Friday, 29 August 2014

Miscellaneous


An article from Mineral Planning that local people may find of interest; it's written by Sue Penaluna, principal planning officer at DCC. The Council has issued two separate temporary mineral permissions for working dimension stone at Exeter cathedral.

This is not quarrying on the scale or impact of Straitgate: "Both permissions are personal to the cathedral for ten years and allow up to five cubic metres a year to be extracted using hand tools."

Andy Price, strategic health and safety manager for Sibelco Europe, gave an update on respirable crystalline silica (RCS) and the mounting problems of inhaling silica, the basic component of soil, sand and other minerals. He told the conference that "more than ever" the aggregates sector was being drawn into the debate on RCS because of diseases such as silicosis.
Evidence suggested people with silicosis could develop lung cancer: 16 deaths were caused by silicosis in 2011, while 40-50 cases were registered every year. But projections from the HSE suggested there could be 800 deaths a year due to past exposure. RCS was number two in the HSE priority list for occupational health behind only asbestos, he said.
Other areas picked up were quarry fencing, traffic management, risk assessments and dust from control of substances hazardous to health...
To hear that the issue of quarry fencing was being discussed at an industry conference, before the school holidays and before a number of tragic drownings, beggars belief.

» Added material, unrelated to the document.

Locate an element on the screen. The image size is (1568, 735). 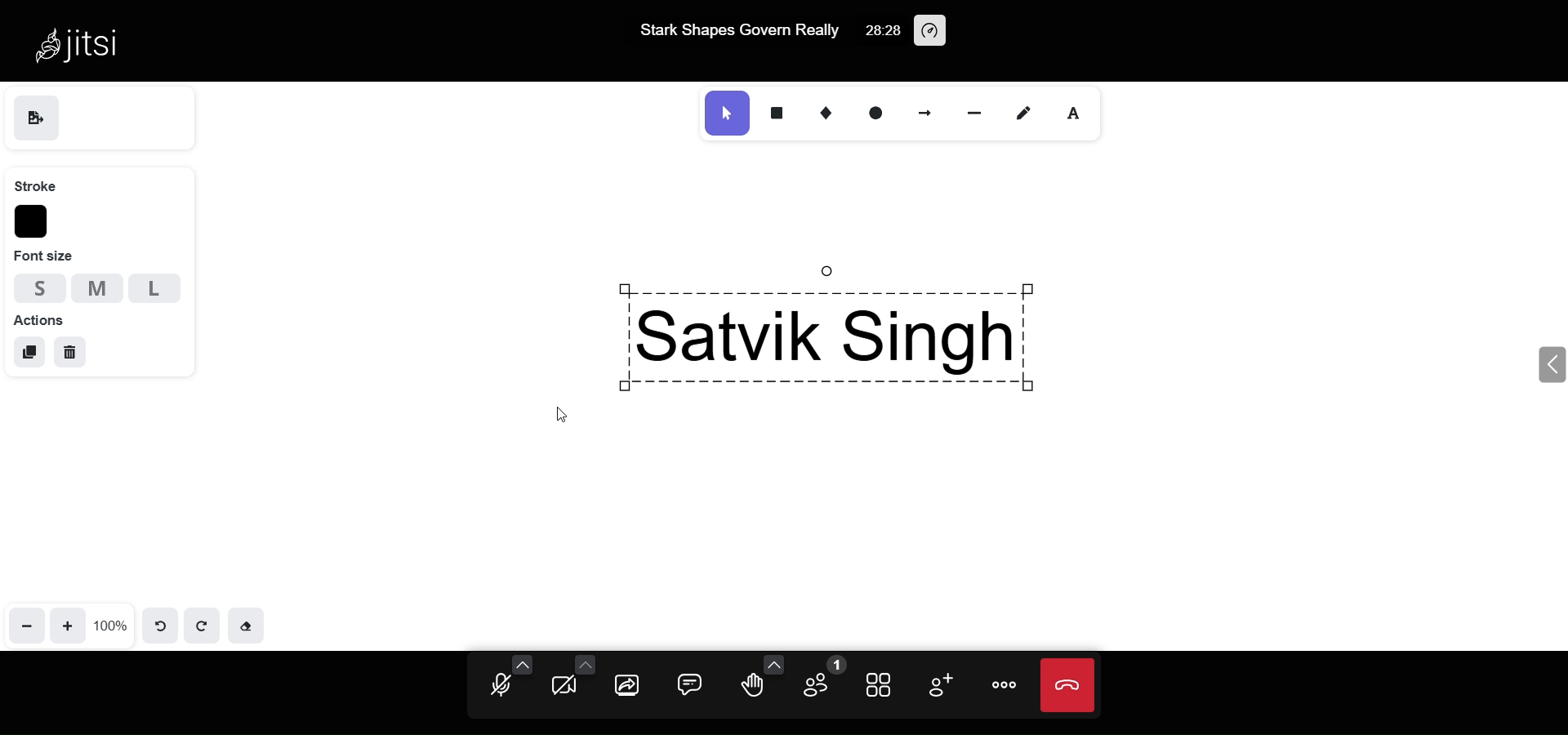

For those with an interest in the subject, this industry article written by lawyers makes sobering reading:

Here’s just one part:
Fracking involves the injection of large volumes of water. This water is likely to pick up naturally occurring radioactive materials (NORM) from underground strata. This means that, upon returning to the surface, fracking fluid may contain sufficient NORM to be classed as radioactive waste and require an environmental permit for its storage and disposal.
Operators are unlikely to be granted a permit unless they show a clear strategy for disposing of radioactive flowback. This is significant because of the limited number of installations available nationally to treat waste containing NORM. The December 2013 DECC and AMEC Strategic Environmental Assessment report concluded that volumes of flowback waste water could range from 3,000 to 18,750 cubic metres per well.
Under a high-activity scenario, that could mean a potential wastewater treatment and transit requirement of up to 108 million cubic metres, which would place a substantial burden on existing infrastructure.
The eight-megawatt solar farm at Ketton [cement works in Rutland] is part of Hanson’s action plan to increase the use of renewable energy to achieve its 2020 goal of cutting carbon emissions by 10% per tonne of product.
When cement contributes 1 tonne of CO2 for every tonne produced, producers like Hanson and Holcim will need to do much much more in the years and decades ahead - the UK government for one has set targets to reduce greenhouse gas emissions by 80% by 2050.